PROBLEM DETAILS:
In full and without alteration, reproduce every record.
************
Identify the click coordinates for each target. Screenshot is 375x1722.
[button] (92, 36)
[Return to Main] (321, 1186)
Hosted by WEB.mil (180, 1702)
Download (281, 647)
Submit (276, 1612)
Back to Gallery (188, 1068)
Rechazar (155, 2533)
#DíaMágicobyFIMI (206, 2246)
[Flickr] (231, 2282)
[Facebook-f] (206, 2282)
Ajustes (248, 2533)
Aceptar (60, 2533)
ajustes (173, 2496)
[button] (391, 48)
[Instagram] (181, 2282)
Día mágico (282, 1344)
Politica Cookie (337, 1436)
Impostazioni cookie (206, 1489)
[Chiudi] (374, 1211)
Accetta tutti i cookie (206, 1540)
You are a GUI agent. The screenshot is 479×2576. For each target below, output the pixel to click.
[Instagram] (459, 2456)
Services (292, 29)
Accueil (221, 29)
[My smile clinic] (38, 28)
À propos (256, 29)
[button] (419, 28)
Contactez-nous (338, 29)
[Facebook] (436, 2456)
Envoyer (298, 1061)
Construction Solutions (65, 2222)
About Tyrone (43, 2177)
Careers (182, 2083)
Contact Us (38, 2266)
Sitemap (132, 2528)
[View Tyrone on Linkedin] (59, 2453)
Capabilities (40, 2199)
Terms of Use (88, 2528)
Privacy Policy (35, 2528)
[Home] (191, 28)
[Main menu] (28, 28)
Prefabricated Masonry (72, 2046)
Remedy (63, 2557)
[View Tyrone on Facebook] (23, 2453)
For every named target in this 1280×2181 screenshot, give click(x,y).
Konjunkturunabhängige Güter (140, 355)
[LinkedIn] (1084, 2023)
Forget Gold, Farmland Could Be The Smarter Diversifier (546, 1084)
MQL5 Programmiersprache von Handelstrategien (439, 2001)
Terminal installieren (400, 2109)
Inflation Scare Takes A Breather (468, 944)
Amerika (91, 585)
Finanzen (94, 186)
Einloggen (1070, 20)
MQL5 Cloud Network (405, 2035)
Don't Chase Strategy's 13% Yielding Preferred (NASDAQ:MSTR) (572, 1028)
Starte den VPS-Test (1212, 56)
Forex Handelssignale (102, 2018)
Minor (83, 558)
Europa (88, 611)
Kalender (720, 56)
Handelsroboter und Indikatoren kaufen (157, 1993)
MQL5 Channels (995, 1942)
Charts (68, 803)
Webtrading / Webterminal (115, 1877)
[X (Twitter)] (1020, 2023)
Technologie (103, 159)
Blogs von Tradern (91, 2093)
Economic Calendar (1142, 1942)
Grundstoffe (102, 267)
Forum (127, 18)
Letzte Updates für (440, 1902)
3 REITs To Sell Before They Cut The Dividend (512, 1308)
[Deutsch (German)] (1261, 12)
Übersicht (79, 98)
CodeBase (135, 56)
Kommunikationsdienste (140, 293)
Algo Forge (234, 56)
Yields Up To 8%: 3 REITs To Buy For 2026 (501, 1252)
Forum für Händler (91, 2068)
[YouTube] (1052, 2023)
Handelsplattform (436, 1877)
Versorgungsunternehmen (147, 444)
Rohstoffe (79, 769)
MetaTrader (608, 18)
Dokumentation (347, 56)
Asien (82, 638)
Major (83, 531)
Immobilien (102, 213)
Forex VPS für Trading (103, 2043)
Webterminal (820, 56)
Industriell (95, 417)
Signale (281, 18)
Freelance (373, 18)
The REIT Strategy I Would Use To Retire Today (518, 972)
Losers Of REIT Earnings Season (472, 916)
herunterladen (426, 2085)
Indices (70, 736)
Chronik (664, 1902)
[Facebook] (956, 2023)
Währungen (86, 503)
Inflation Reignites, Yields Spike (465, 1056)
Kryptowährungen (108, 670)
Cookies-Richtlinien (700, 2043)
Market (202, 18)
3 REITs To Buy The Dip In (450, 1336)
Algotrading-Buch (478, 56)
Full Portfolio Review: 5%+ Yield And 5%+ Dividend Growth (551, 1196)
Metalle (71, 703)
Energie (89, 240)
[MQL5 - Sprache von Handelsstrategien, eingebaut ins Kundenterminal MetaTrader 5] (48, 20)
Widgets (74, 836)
************
TASK RESULT:
Identify the click coordinates for each target. Screenshot is 375x1722.
[button] (92, 36)
[Return to Main] (321, 1186)
Hosted by WEB.mil (180, 1702)
Download (281, 647)
Submit (276, 1612)
Back to Gallery (188, 1068)
Rechazar (155, 2533)
#DíaMágicobyFIMI (206, 2246)
[Flickr] (231, 2282)
[Facebook-f] (206, 2282)
Ajustes (248, 2533)
Aceptar (60, 2533)
ajustes (173, 2496)
[button] (391, 48)
[Instagram] (181, 2282)
Día mágico (282, 1344)
Politica Cookie (337, 1436)
Impostazioni cookie (206, 1489)
[Chiudi] (374, 1211)
Accetta tutti i cookie (206, 1540)
You are a GUI agent. The screenshot is 479×2576. For each target below, output the pixel to click.
[Instagram] (459, 2456)
Services (292, 29)
Accueil (221, 29)
[My smile clinic] (38, 28)
À propos (256, 29)
[button] (419, 28)
Contactez-nous (338, 29)
[Facebook] (436, 2456)
Envoyer (298, 1061)
Construction Solutions (65, 2222)
About Tyrone (43, 2177)
Careers (182, 2083)
Contact Us (38, 2266)
Sitemap (132, 2528)
[View Tyrone on Linkedin] (59, 2453)
Capabilities (40, 2199)
Terms of Use (88, 2528)
Privacy Policy (35, 2528)
[Home] (191, 28)
[Main menu] (28, 28)
Prefabricated Masonry (72, 2046)
Remedy (63, 2557)
[View Tyrone on Facebook] (23, 2453)
For every named target in this 1280×2181 screenshot, give click(x,y).
Konjunkturunabhängige Güter (140, 355)
[LinkedIn] (1084, 2023)
Forget Gold, Farmland Could Be The Smarter Diversifier (546, 1084)
MQL5 Programmiersprache von Handelstrategien (439, 2001)
Terminal installieren (400, 2109)
Inflation Scare Takes A Breather (468, 944)
Amerika (91, 585)
Finanzen (94, 186)
Einloggen (1070, 20)
MQL5 Cloud Network (405, 2035)
Don't Chase Strategy's 13% Yielding Preferred (NASDAQ:MSTR) (572, 1028)
Starte den VPS-Test (1212, 56)
Forex Handelssignale (102, 2018)
Minor (83, 558)
Europa (88, 611)
Kalender (720, 56)
Handelsroboter und Indikatoren kaufen (157, 1993)
MQL5 Channels (995, 1942)
Charts (68, 803)
Webtrading / Webterminal (115, 1877)
[X (Twitter)] (1020, 2023)
Technologie (103, 159)
Blogs von Tradern (91, 2093)
Economic Calendar (1142, 1942)
Grundstoffe (102, 267)
Forum (127, 18)
Letzte Updates für (440, 1902)
3 REITs To Sell Before They Cut The Dividend (512, 1308)
[Deutsch (German)] (1261, 12)
Übersicht (79, 98)
CodeBase (135, 56)
Kommunikationsdienste (140, 293)
Algo Forge (234, 56)
Yields Up To 8%: 3 REITs To Buy For 2026 (501, 1252)
Forum für Händler (91, 2068)
[YouTube] (1052, 2023)
Handelsplattform (436, 1877)
Versorgungsunternehmen (147, 444)
Rohstoffe (79, 769)
MetaTrader (608, 18)
Dokumentation (347, 56)
Asien (82, 638)
Major (83, 531)
Immobilien (102, 213)
Forex VPS für Trading (103, 2043)
Webterminal (820, 56)
Industriell (95, 417)
Signale (281, 18)
Freelance (373, 18)
The REIT Strategy I Would Use To Retire Today (518, 972)
Losers Of REIT Earnings Season (472, 916)
herunterladen (426, 2085)
Indices (70, 736)
Chronik (664, 1902)
[Facebook] (956, 2023)
Währungen (86, 503)
Inflation Reignites, Yields Spike (465, 1056)
Kryptowährungen (108, 670)
Cookies-Richtlinien (700, 2043)
Market (202, 18)
3 REITs To Buy The Dip In (450, 1336)
Algotrading-Buch (478, 56)
Full Portfolio Review: 5%+ Yield And 5%+ Dividend Growth (551, 1196)
Metalle (71, 703)
Energie (89, 240)
[MQL5 - Sprache von Handelsstrategien, eingebaut ins Kundenterminal MetaTrader 5] (48, 20)
Widgets (74, 836)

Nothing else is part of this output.